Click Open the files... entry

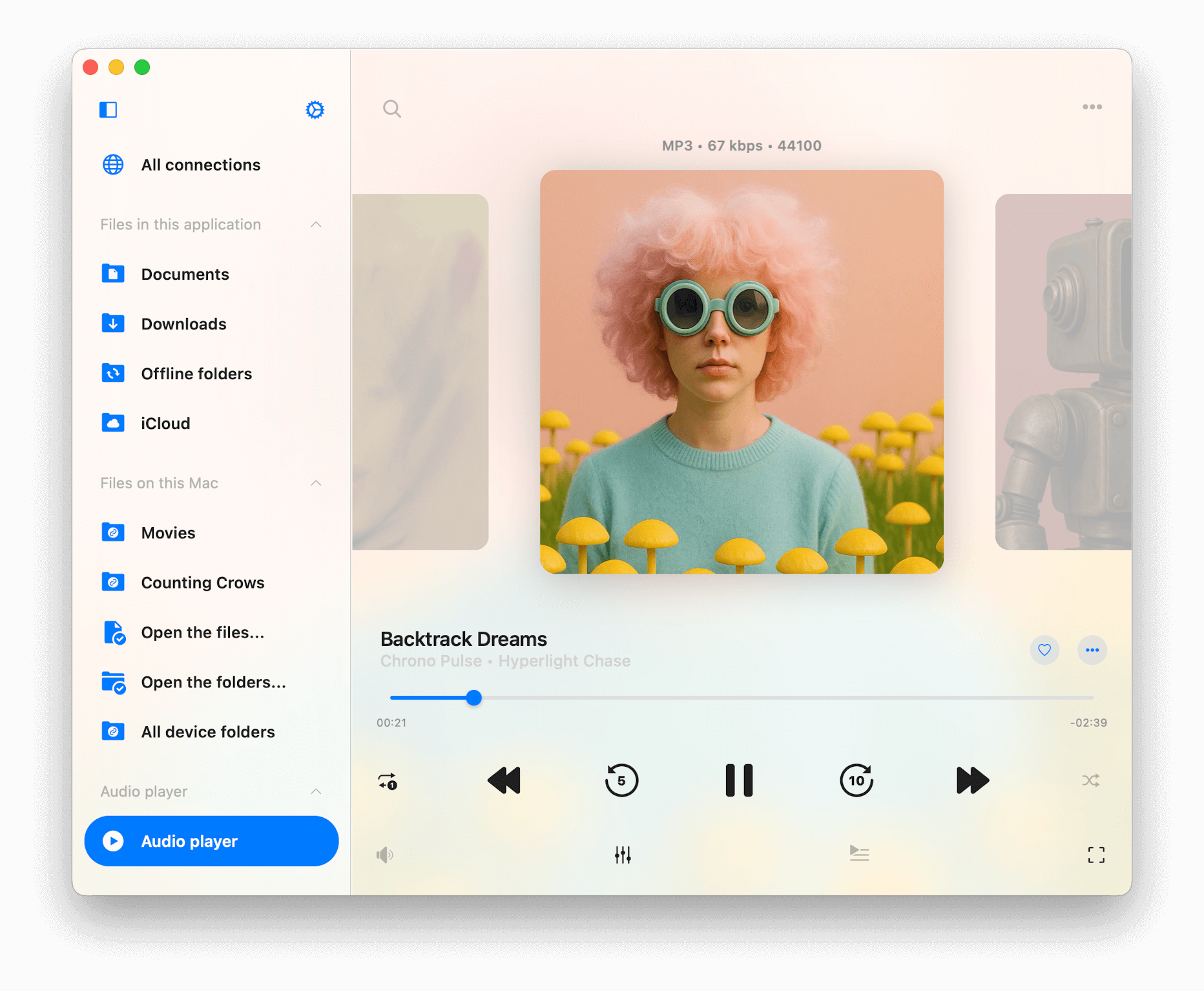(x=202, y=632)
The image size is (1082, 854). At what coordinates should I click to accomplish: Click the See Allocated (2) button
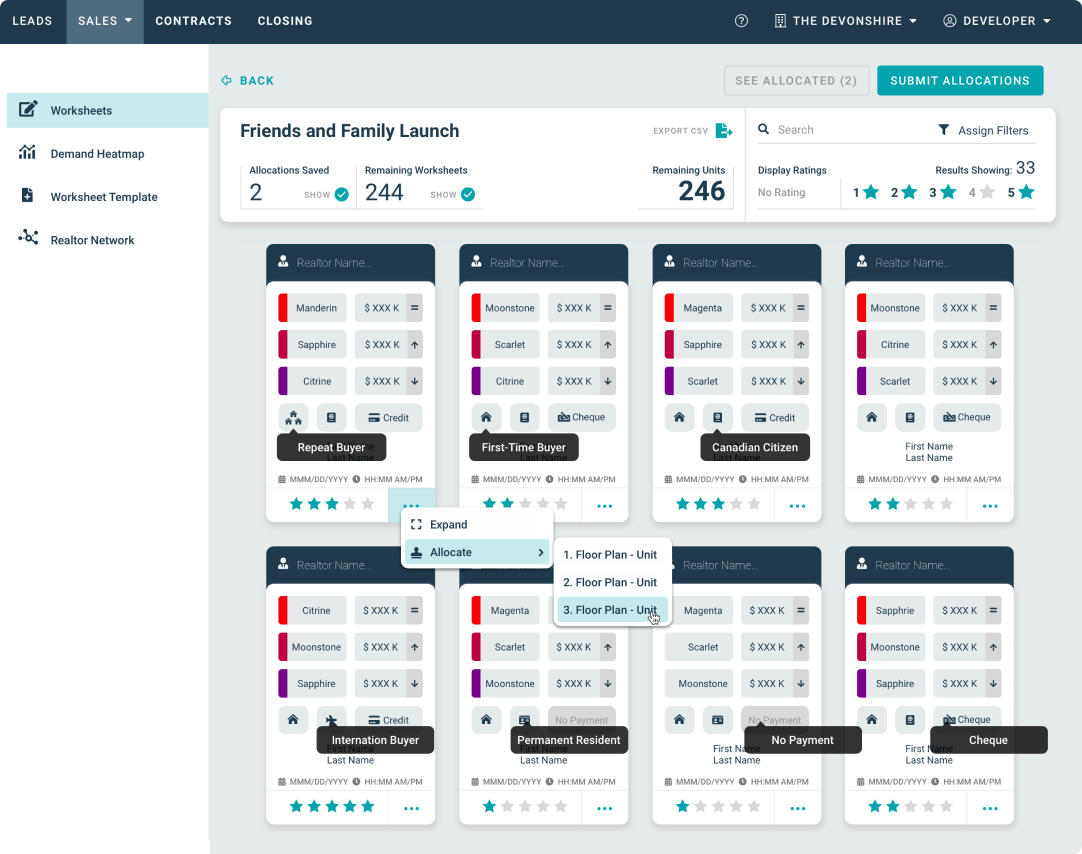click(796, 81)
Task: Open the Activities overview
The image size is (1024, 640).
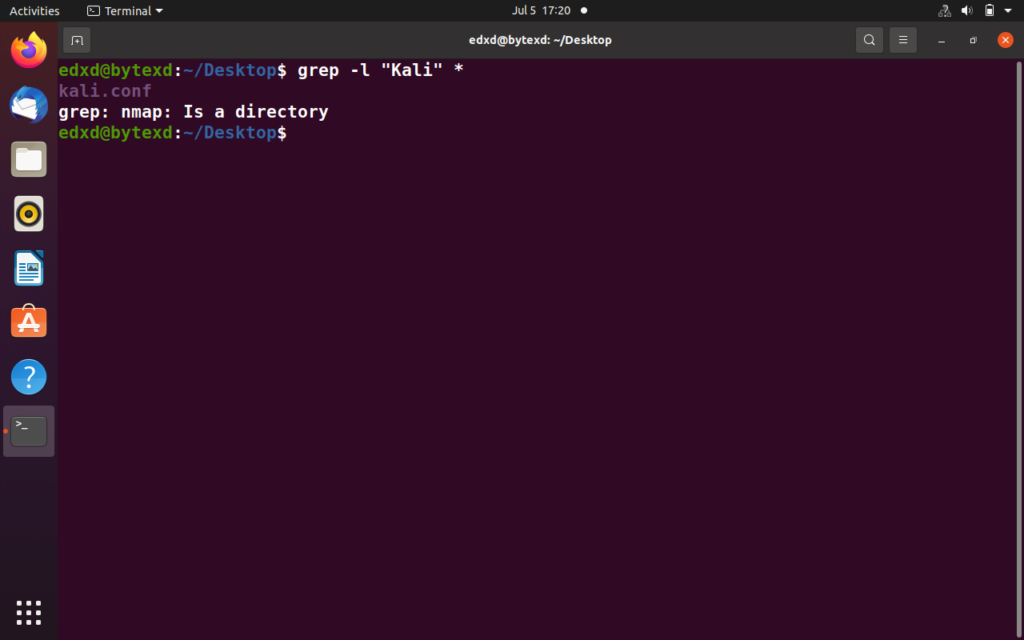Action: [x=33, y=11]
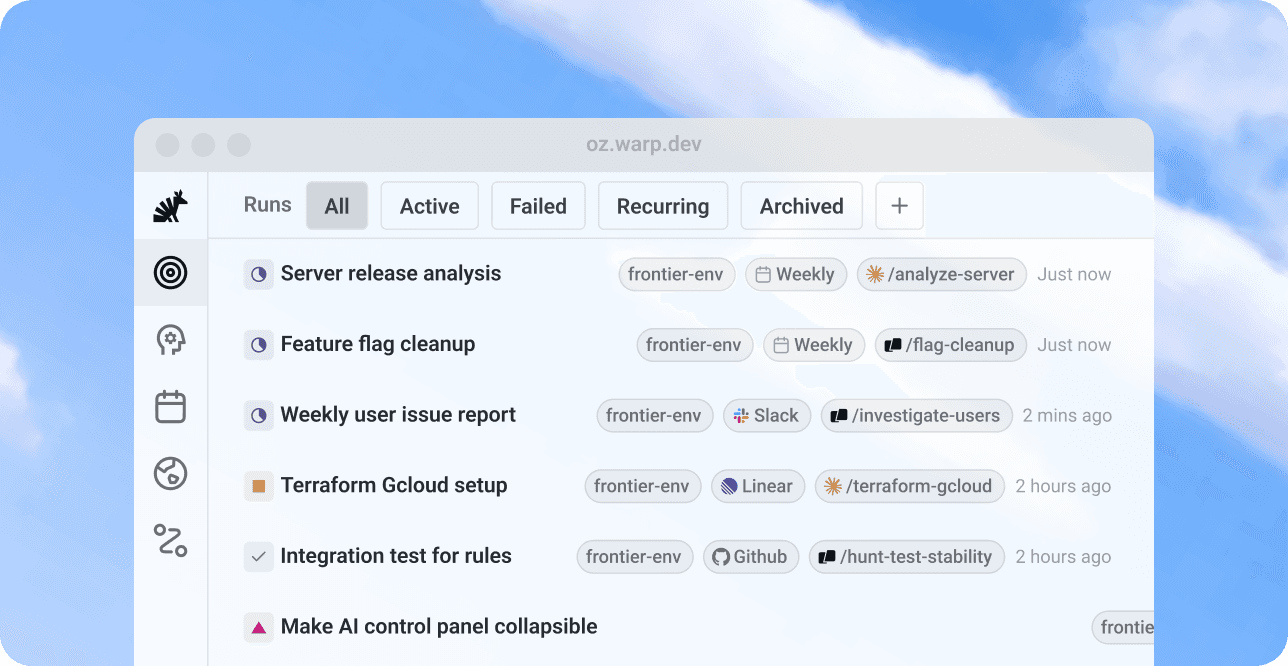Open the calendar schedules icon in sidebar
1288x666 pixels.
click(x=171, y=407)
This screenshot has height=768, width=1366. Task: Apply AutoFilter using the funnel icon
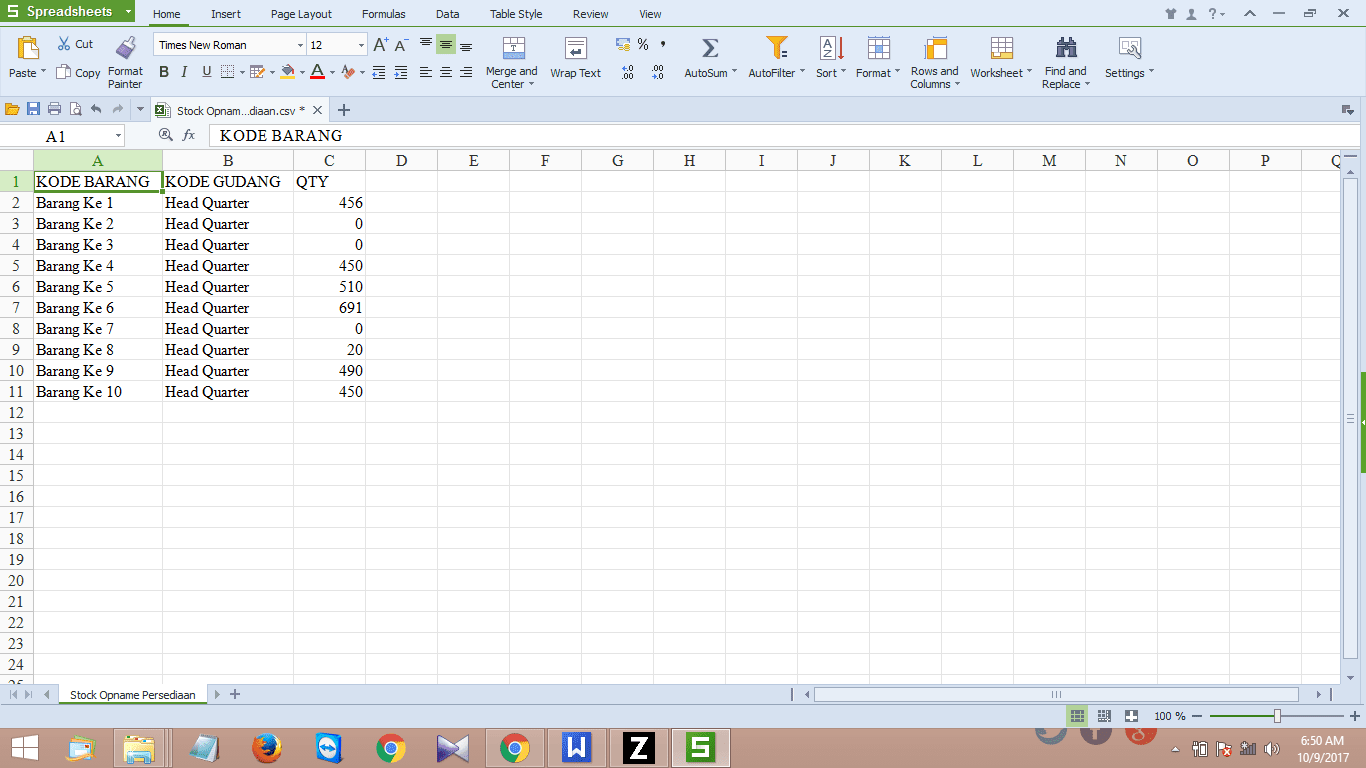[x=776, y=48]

--------------------

▸ **WHAT IS EXPECTED**:
Copy out every line of text in the records above word for word, leaving out the pictures.

▸ **SOLVED PROBLEM**:
Click Open the files... entry

(x=202, y=632)
The image size is (1082, 854). At what coordinates should I click to accomplish: Click the See Allocated (2) button
click(796, 81)
Task: Open the Activities overview
The image size is (1024, 640).
Action: [x=33, y=11]
Open the calendar schedules icon in sidebar
1288x666 pixels.
click(x=171, y=407)
This screenshot has height=768, width=1366. Task: Apply AutoFilter using the funnel icon
[x=776, y=48]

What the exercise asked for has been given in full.